Faut-il aller voir Hanna ?

Hanna est une ado avec un accent allemand qui vit avec son père dans les bois. Quand ils ne tuent pas des cerfs au tir à l’arc, ils se battent dans la neige où ils lisent l’encyclopédie. Un jour Hanna décide qu’elle est prête pour découvrir le vrai monde. Alors elle part en Europe et elle tue des gens.

D’abord, je voudrai que nous soyons clair sur un point : y’en a marre des blockbusters où les étrangers parlent anglais entre eux. Surtout lorsqu’on leur colle un gros accent pourri, comme dans tous les James Bond. “Il fait floid Igol. Oh je clois que j’ai entendu un tluc bouger” disent les sentinelles russes avant de se faire buter. Ça me rend fou. Passons.

Pour la millième fois, Hanna nous ressort le mythe éculé de la bête humaine. A chaque fois c’est pareil : un personnage s’entraîne pendant des années en tapant sur des troncs d’arbres, puis il revient à la société en sautant partout, fort comme cent Turcs et con comme une porte, jusqu’à ce qu’il se rende compte qu’il est manipulé.

Déjà vu.

La différence, ici, c’est que le personnage est une gosse. C’est d’autant plus ridicule de la voir mettre des coups de lattes à des gorilles qui font deux fois sa taille. D’autant que les méchants sont particulièrement mal foutus. Dans sa traversée européenne, Hanna est poursuivi par une quinquagénaire coinçée, un homo décoloré en short de golf et ses copains néo-nazis. Et on est censés trouver ça cohérent.

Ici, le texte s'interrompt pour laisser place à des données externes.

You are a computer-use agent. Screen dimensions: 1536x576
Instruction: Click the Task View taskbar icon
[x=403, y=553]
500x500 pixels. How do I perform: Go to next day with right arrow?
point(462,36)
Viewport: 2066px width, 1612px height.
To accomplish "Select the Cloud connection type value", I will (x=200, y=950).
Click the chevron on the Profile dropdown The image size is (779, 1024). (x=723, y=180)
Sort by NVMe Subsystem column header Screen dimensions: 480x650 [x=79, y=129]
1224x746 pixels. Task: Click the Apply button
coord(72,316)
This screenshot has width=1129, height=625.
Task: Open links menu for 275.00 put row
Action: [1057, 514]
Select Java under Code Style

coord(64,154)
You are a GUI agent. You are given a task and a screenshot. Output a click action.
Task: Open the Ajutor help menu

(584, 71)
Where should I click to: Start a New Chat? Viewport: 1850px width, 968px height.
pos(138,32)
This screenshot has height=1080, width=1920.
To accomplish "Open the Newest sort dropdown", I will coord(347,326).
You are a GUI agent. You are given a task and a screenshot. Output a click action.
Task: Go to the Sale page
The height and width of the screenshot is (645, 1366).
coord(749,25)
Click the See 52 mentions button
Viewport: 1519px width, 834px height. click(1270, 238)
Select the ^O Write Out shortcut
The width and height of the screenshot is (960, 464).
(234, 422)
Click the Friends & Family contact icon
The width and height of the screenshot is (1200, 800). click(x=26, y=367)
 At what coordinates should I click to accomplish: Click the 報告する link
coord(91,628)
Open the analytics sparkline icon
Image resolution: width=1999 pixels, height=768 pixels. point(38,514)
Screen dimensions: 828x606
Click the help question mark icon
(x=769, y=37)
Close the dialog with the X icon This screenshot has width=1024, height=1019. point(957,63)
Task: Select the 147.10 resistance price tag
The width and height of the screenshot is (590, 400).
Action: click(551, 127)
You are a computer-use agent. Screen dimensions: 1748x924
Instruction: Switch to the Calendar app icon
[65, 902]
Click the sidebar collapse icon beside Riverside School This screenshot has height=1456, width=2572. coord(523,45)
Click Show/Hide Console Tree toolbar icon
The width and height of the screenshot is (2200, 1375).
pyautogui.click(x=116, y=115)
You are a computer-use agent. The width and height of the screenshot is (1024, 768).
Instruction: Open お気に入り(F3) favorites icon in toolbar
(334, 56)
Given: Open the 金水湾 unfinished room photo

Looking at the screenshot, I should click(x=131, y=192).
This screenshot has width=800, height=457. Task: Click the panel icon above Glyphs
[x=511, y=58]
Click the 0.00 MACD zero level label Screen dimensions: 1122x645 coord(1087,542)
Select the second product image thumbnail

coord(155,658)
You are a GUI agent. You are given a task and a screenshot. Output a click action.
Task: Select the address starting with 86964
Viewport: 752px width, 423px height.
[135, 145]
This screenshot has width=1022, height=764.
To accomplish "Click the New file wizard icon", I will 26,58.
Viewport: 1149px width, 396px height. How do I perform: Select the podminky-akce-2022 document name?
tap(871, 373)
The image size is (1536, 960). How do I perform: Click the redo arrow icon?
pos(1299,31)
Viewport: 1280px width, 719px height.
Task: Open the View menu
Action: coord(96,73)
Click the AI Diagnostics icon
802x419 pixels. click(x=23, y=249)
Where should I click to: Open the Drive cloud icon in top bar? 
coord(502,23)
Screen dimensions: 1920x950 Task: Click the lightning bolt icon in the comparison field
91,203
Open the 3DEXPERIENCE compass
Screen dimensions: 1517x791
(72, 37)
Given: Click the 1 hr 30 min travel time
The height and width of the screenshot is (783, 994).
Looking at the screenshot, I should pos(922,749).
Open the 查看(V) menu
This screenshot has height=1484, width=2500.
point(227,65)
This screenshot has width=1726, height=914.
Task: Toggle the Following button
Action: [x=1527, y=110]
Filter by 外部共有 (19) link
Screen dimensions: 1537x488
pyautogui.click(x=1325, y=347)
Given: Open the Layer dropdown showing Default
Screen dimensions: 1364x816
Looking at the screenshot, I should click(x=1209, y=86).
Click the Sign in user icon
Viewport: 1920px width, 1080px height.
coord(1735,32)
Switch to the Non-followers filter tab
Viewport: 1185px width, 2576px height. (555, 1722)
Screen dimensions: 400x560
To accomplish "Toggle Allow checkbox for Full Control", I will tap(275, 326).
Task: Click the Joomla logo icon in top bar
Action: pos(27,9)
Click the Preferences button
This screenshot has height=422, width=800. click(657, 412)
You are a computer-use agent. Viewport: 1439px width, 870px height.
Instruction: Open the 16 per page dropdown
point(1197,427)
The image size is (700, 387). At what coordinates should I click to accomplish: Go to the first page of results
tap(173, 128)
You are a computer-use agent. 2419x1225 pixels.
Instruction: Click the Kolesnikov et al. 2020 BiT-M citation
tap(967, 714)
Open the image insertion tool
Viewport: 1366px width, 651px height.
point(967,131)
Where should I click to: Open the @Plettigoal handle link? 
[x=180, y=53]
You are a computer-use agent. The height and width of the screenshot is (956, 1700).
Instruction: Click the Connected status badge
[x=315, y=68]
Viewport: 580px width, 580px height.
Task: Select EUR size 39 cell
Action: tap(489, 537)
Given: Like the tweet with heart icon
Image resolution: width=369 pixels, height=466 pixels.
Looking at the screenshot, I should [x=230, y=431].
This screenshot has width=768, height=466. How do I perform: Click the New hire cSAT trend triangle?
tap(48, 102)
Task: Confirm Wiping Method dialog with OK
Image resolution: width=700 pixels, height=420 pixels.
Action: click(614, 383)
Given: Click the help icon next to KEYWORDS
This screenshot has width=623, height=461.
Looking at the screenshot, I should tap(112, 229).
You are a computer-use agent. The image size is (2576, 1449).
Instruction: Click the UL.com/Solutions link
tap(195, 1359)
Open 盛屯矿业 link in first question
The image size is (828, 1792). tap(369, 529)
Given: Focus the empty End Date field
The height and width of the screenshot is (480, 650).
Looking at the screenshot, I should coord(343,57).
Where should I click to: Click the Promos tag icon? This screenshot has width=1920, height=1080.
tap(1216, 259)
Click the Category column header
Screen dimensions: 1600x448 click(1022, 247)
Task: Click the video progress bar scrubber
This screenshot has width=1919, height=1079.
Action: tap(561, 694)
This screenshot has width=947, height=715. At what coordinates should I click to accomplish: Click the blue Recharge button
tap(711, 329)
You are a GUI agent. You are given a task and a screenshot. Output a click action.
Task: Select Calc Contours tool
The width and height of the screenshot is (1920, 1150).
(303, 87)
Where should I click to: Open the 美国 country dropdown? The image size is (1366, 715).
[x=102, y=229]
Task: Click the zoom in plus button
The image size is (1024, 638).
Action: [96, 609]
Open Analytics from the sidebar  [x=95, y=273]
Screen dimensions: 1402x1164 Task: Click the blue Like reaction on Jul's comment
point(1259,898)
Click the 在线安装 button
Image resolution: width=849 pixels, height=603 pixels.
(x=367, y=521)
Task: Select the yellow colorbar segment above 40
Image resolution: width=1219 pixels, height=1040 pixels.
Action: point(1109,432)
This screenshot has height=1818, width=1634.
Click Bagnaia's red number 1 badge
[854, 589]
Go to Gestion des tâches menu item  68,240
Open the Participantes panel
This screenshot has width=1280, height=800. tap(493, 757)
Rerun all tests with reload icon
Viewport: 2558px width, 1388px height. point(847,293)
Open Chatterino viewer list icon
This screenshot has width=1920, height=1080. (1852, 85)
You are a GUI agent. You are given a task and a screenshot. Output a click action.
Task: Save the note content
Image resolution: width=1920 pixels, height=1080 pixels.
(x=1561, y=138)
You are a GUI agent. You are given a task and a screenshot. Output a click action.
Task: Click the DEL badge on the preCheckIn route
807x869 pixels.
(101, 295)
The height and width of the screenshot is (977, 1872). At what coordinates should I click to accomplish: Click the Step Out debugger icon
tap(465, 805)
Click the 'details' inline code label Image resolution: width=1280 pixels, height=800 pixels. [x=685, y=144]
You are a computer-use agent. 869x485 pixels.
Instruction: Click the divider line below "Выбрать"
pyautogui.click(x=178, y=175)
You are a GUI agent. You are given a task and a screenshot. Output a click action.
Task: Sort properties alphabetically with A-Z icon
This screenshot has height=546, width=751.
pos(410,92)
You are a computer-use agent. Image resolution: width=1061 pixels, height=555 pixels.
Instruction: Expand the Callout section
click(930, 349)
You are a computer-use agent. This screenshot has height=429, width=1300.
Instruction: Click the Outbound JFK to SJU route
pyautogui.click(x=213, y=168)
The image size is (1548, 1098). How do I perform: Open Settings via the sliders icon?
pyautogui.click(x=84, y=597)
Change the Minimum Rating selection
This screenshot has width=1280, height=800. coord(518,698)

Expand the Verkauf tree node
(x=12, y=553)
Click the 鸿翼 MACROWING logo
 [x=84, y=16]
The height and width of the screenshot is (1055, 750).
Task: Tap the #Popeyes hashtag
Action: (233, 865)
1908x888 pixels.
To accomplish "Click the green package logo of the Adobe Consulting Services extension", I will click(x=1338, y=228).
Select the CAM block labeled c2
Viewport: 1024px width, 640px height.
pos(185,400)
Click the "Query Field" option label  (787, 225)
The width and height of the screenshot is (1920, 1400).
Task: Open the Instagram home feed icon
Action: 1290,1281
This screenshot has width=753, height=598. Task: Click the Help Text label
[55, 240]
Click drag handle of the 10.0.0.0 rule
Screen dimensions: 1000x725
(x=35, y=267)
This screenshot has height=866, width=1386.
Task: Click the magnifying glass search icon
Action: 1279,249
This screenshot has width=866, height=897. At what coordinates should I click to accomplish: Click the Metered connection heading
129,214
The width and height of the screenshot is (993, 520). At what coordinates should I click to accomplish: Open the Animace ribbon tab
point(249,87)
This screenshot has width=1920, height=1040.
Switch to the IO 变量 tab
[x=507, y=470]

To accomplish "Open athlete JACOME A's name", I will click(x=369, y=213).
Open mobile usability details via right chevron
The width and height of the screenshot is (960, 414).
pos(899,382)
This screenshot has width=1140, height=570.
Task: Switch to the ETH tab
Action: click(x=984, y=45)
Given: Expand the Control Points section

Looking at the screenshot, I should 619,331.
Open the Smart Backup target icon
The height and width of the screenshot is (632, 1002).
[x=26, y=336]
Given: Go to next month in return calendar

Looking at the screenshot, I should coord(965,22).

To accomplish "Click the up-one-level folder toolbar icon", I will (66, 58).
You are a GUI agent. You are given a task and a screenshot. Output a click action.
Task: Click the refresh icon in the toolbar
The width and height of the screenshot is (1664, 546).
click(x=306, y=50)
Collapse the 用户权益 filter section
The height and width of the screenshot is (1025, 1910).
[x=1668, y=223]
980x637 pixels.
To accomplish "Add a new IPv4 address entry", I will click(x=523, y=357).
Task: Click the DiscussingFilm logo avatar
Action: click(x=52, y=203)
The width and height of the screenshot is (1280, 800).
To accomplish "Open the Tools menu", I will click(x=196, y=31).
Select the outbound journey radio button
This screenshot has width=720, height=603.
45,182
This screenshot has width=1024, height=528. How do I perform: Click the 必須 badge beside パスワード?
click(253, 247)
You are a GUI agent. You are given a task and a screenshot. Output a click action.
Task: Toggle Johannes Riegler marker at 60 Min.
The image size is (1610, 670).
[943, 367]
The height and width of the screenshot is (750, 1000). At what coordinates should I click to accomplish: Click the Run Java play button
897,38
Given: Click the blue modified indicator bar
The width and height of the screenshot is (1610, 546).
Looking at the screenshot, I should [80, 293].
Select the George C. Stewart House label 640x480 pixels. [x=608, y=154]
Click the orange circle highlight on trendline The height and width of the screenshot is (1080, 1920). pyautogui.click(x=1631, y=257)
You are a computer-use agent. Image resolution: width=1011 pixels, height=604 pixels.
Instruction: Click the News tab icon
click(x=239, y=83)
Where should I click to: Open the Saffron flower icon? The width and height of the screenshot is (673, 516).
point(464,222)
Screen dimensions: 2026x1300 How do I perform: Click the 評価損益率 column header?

Sans aucune surprise, Hanna déroule sa trame molle sur la musique excellente des Chemical Brothers. Malheureusement, il faut que le réalisateur tente de nous réveiller par des mouvements de caméra improbables. Au programme, l’objectif qui tourne dans tous les sens pour signifier le trouble, les très très gros plans sur des adolescentes en pyjama et une maison en forme de champignon habité par un vieux clodo magicien pathétique. Tant d’élément qui donnent envie de se lever sur son strapontin pour hurler “BAD TASTE !”

Mais j’suis poli, alors j’ai mordu dans mes Pringles en rongeant mon frein.

En Bref : Il ne faut pas aller voir Hanna. Comme la bande-annonce le laissait présager. C’est nul, mal filmé, pas original pour deux sous et affreusement laid. La petite fille joue pas mal, et la musique déchire, mais c’est trop tard, dés le premier plan, on s’ennuie.

En plus j’ai vu le film en VF. C’était la goutte de vase en trop.